Comprendió que si su gobierno –y los que le siguieran– se sustentaba sobre una base estrictamente racial, reproduciendo, pero a la inversa, el horror de la discriminación, con la Suráfrica negra vengando más de un siglo de humillación y explotación, el país no tenía futuro y muy probablemente lo que lo esperaba era la guerra civil. Zimbabue, en suma. La película cuenta cómo realizó el milagro de que las dos comunidades se aceptaran la una a la otra, se reconciliaran, cuando ambas tenían motivaciones suficientes para odiarse eternamente. No es la historia de un santo ni de un Gandhi, sino la de un estadista, la de un político de muy larga visión estratégica y de una soberbia maestría táctica, quizás una de las más admirables figuras del siglo XX. Mandela podía jugar duro cuando era necesario, tanto como para voltear con el puro peso de su autoridad, una votación democrática entre los suyos, que, sin embargo, contradecía sus propósitos. Su seca respuesta, en otro momento, «ellos tienen el ejército, la policía y la economía», hizo pisar tierra a quienes le daban casquillos para ejercer las que consideraban justificadas formas de retaliación.
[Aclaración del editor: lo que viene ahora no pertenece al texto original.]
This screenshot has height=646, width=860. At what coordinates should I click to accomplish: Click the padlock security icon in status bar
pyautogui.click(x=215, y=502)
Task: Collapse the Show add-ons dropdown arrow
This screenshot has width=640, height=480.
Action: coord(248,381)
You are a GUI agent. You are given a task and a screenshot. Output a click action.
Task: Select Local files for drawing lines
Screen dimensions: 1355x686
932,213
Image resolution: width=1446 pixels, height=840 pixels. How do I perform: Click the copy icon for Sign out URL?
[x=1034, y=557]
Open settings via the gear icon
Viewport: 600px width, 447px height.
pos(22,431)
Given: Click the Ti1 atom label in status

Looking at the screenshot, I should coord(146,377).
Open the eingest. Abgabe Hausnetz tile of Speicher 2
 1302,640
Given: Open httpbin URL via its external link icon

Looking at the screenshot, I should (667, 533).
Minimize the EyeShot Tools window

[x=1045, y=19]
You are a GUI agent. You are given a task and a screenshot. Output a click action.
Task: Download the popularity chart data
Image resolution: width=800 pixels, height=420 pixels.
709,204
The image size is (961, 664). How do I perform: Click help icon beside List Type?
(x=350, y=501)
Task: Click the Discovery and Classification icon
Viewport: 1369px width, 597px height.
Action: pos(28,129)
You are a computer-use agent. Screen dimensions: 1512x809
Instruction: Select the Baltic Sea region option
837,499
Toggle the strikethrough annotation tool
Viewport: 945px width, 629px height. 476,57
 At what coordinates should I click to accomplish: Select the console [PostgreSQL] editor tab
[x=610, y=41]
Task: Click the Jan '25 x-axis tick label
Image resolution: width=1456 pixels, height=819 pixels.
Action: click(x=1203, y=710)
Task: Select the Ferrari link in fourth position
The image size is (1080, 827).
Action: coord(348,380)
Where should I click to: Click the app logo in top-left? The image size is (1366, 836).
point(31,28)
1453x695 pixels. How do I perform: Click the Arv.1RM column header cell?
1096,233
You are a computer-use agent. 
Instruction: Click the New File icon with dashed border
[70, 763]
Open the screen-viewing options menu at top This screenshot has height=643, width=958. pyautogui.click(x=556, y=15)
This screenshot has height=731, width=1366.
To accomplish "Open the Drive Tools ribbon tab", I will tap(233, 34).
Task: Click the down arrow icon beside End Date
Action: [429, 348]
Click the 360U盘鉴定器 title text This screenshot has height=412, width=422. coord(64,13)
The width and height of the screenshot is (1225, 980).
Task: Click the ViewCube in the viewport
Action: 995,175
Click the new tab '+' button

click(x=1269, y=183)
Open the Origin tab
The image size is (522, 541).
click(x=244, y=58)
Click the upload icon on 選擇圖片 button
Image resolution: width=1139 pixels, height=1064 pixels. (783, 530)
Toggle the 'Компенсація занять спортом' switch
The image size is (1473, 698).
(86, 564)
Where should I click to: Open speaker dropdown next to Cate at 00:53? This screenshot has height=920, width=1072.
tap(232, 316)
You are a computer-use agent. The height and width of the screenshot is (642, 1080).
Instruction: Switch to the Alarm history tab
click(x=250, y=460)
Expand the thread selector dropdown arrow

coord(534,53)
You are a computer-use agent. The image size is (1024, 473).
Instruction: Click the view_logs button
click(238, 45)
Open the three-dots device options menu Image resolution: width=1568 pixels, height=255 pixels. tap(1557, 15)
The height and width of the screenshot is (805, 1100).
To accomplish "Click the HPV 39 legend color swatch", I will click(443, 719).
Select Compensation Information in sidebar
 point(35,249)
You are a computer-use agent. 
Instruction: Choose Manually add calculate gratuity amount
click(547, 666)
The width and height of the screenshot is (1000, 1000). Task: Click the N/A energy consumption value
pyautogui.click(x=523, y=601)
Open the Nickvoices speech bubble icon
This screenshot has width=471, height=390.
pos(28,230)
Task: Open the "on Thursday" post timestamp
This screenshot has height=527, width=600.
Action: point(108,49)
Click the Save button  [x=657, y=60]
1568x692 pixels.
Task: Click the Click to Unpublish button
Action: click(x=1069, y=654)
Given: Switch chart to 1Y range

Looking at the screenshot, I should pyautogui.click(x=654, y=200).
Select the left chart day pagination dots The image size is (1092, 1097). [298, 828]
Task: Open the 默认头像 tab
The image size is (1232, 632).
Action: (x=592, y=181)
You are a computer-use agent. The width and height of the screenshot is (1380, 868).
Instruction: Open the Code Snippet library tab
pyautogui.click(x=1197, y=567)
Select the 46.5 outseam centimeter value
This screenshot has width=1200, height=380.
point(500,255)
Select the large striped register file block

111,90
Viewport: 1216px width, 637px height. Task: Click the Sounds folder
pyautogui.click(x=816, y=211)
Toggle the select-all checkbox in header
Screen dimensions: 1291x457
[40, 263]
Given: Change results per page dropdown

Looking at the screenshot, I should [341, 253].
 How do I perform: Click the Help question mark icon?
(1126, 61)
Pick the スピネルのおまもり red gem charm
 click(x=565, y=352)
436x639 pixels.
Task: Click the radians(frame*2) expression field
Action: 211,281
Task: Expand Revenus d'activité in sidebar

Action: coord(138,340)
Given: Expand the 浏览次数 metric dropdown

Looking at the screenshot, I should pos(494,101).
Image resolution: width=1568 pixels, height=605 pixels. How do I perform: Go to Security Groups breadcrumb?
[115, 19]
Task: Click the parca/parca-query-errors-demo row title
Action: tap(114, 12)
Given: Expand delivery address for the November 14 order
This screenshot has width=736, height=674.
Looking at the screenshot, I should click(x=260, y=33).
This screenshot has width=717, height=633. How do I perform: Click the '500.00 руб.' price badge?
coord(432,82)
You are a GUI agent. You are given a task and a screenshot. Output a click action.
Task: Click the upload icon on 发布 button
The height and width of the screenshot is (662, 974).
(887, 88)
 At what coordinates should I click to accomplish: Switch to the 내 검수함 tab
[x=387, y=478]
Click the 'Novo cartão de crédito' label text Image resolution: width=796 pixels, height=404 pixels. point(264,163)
Pero no vamos a contar la película. Hay que verla. Sin embargo, cuando se oyen voces, minoritarias por fortuna, que conciben la salida de Chávez de la presidencia como el día del pase de facturas, a lo 11A de 2002, es como para preguntarse si estos once años no han enseñado otra cosa que imaginar el futuro como una repetición, desde el otro lado, de lo que hoy se condena, con toda razón, en Chávez.
Una presencia de la oposición en la Asamblea Nacional, minoritaria o mayoritaria, y en este segundo caso, con más razón, sería apenas un nuevo paso en el desarrollo de la estrategia democrática de despolarizar el país, de re-pluralizarlo, de sentar las bases para superar las consecuencias de la división y la confrontación permanentes y para que, desde la oposición, se pueda asumir el país como una totalidad, donde la inclusión de unos no sea a costa de la exclusión de otros, de modo tal que la derrota electoral de Hugo Chávez, en 2012, no conduzca a la apertura de un nuevo ciclo de violencia y confrontación.